By Edwin Ewart
Everything had been going well for the disciples! Over the previous three years they had travelled with Jesus, seen him perform miracles, and grown to trust him deeply. But now he had been crucified, never to be seen again. They were sucked into a dungeon of despair. But then something happened, recorded in Mark 16:1-8, which meant that their world would never be the same. Jesus rose from the dead! When the disciples heard the news they were overjoyed. Now they had reason to celebrate. The reality of this Easter message has turned sorrow to joy and fear to courage and doubt to deep conviction for millions of people ever since. Based on this account in Mark’s Gospel we can affirm a simple statement that is basic to Easter and basic to Christian faith at any time of year: The tomb was empty and Jesus rose from the dead!

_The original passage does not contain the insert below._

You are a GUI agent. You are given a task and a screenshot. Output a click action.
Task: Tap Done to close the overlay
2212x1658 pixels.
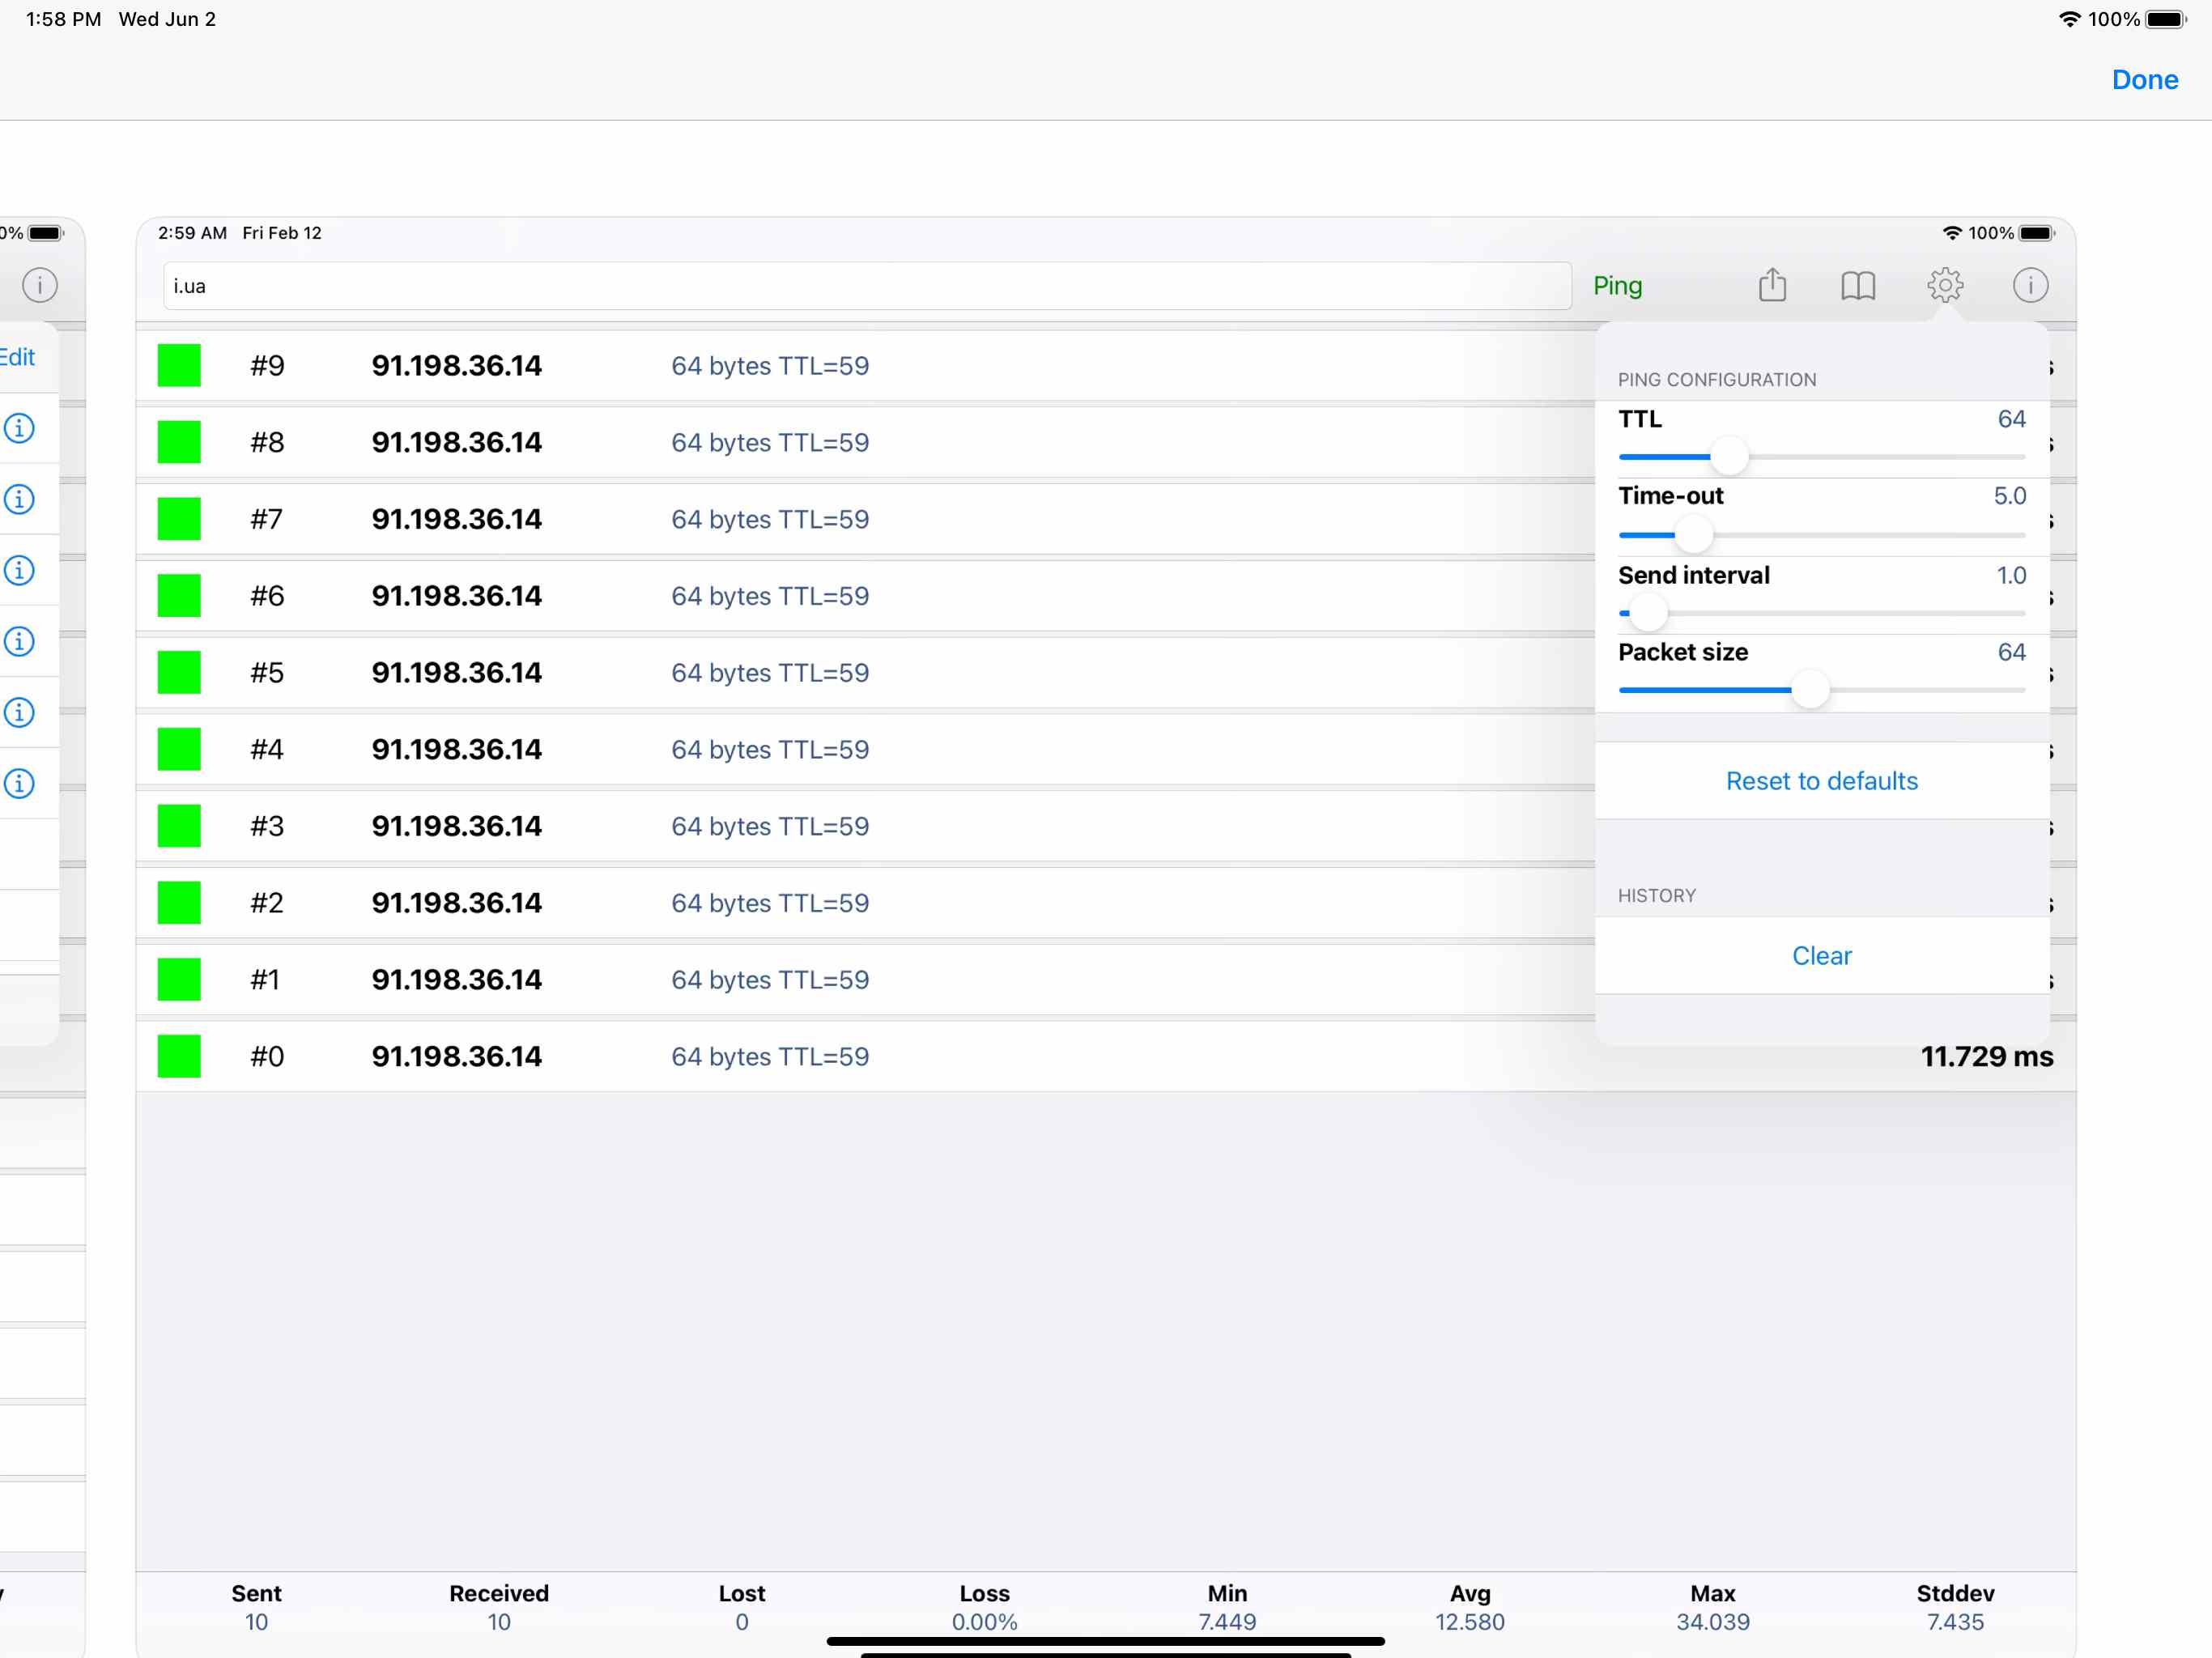[2144, 79]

Mark concludes his Gospel with this wonderful account of the visit of the women to the tomb and the announcement of Jesus' resurrection. He does not go out of his way to prove the resurrection—he simply states it as a truth to be received by faith. The angel said: “See” (the place where they laid him); “Go” (don't wait around here); “Tell” (the other disciples and Peter). There are two things in particular which Mark wants to emphasise in his story here for the Roman Christians to whom this Gospel came in the first instance. These are things that the Holy Spirit would impress on us today in our century with all its scepticism and unbelief: These events are real.
In other words, what Mark describes here is not the figment of his fertile imagination. This story is not an imaginary tale that was aimed at topping the best seller list in Palestine or in Rome! These events were real and Mark records them as historical fact. A number of features of the account lead us to that conclusion: the precise timing of the journey is one thing; a rational explanation for the empty tomb is another; but perhaps more significant is the prominent role of women. In all four Gospel records women were the first to receive the news of the resurrection. This in itself is a strong indicator of the authenticity of the accounts because the primitive community would not have invented this detail. It can be explained only on the ground that it really happened. There can be no doubt that the tomb of Jesus was empty on that first Easter day.
The word to the women was: "tell his disciples and Peter". In other words, tell those who had deserted him in the Garden (Peter was the one who had denied him at the fireside). Tell those who had let him down. Tell those who were faithless. Nevertheless, God remained faithful and in Mark's Gospel this lesson is taught repeatedly. God's promise is true. Despite the weakness and folly of the disciples, Jesus kept on training them and preparing them for the task that lay ahead. Here, despite what may appear to be the ultimate let-down, Jesus did not desert them, and his promise to them remained true.
So then, the tomb was empty and Jesus rose from the dead and today our faith is based not just on experience, important as that may be, but on solid historical facts. The resurrection is both a historical and a physical event. It happened on the third day and it concerned the body of Jesus which was raised and glorified and he lives in that body today at the throne of God in heaven. Christian people throughout the world, rejoice and are glad at Easter that Christ has risen and his promise to us remains true. We take courage from the fact that he is risen, going ahead of us in our task of mission and coming again when we will see him in great power and glory.